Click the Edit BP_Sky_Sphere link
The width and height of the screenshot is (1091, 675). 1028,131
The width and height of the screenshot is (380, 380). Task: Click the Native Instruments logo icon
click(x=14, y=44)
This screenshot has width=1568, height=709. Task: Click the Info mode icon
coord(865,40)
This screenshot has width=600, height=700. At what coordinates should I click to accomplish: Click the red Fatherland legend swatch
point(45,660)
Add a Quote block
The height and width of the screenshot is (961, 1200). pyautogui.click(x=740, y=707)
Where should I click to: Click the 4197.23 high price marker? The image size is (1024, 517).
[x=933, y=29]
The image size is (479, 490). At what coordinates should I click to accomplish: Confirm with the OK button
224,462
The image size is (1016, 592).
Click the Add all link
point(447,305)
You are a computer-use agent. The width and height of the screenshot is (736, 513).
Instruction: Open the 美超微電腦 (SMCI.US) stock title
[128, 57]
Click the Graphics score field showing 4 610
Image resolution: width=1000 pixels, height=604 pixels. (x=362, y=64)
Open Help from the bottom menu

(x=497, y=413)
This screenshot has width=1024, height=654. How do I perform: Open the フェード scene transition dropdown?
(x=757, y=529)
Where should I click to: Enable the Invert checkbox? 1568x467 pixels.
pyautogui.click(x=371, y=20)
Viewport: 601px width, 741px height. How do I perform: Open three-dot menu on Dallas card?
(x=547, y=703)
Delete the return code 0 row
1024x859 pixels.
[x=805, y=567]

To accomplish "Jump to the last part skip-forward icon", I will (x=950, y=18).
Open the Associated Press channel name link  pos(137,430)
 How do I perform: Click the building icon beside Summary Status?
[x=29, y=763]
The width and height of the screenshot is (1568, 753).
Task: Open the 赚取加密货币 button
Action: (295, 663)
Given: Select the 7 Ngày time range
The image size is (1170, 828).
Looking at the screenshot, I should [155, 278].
++++++++++++++++++++
* **What to produce**
Beginning with the opening line and ending with the final one, transcribe the material exactly.

* **Answer section**
Click the Edit BP_Sky_Sphere link
The width and height of the screenshot is (1091, 675). 1028,131
The width and height of the screenshot is (380, 380). Task: Click the Native Instruments logo icon
click(x=14, y=44)
This screenshot has width=1568, height=709. Task: Click the Info mode icon
coord(865,40)
This screenshot has width=600, height=700. At what coordinates should I click to accomplish: Click the red Fatherland legend swatch
point(45,660)
Add a Quote block
The height and width of the screenshot is (961, 1200). pyautogui.click(x=740, y=707)
Where should I click to: Click the 4197.23 high price marker? The image size is (1024, 517).
[x=933, y=29]
The image size is (479, 490). At what coordinates should I click to accomplish: Confirm with the OK button
224,462
The image size is (1016, 592).
Click the Add all link
point(447,305)
You are a computer-use agent. The width and height of the screenshot is (736, 513).
Instruction: Open the 美超微電腦 (SMCI.US) stock title
[128, 57]
Click the Graphics score field showing 4 610
Image resolution: width=1000 pixels, height=604 pixels. (x=362, y=64)
Open Help from the bottom menu

(x=497, y=413)
This screenshot has width=1024, height=654. How do I perform: Open the フェード scene transition dropdown?
(x=757, y=529)
Where should I click to: Enable the Invert checkbox? 1568x467 pixels.
pyautogui.click(x=371, y=20)
Viewport: 601px width, 741px height. How do I perform: Open three-dot menu on Dallas card?
(x=547, y=703)
Delete the return code 0 row
1024x859 pixels.
[x=805, y=567]

To accomplish "Jump to the last part skip-forward icon", I will (x=950, y=18).
Open the Associated Press channel name link  pos(137,430)
 How do I perform: Click the building icon beside Summary Status?
[x=29, y=763]
The width and height of the screenshot is (1568, 753).
Task: Open the 赚取加密货币 button
Action: (295, 663)
Given: Select the 7 Ngày time range
The image size is (1170, 828).
Looking at the screenshot, I should [155, 278].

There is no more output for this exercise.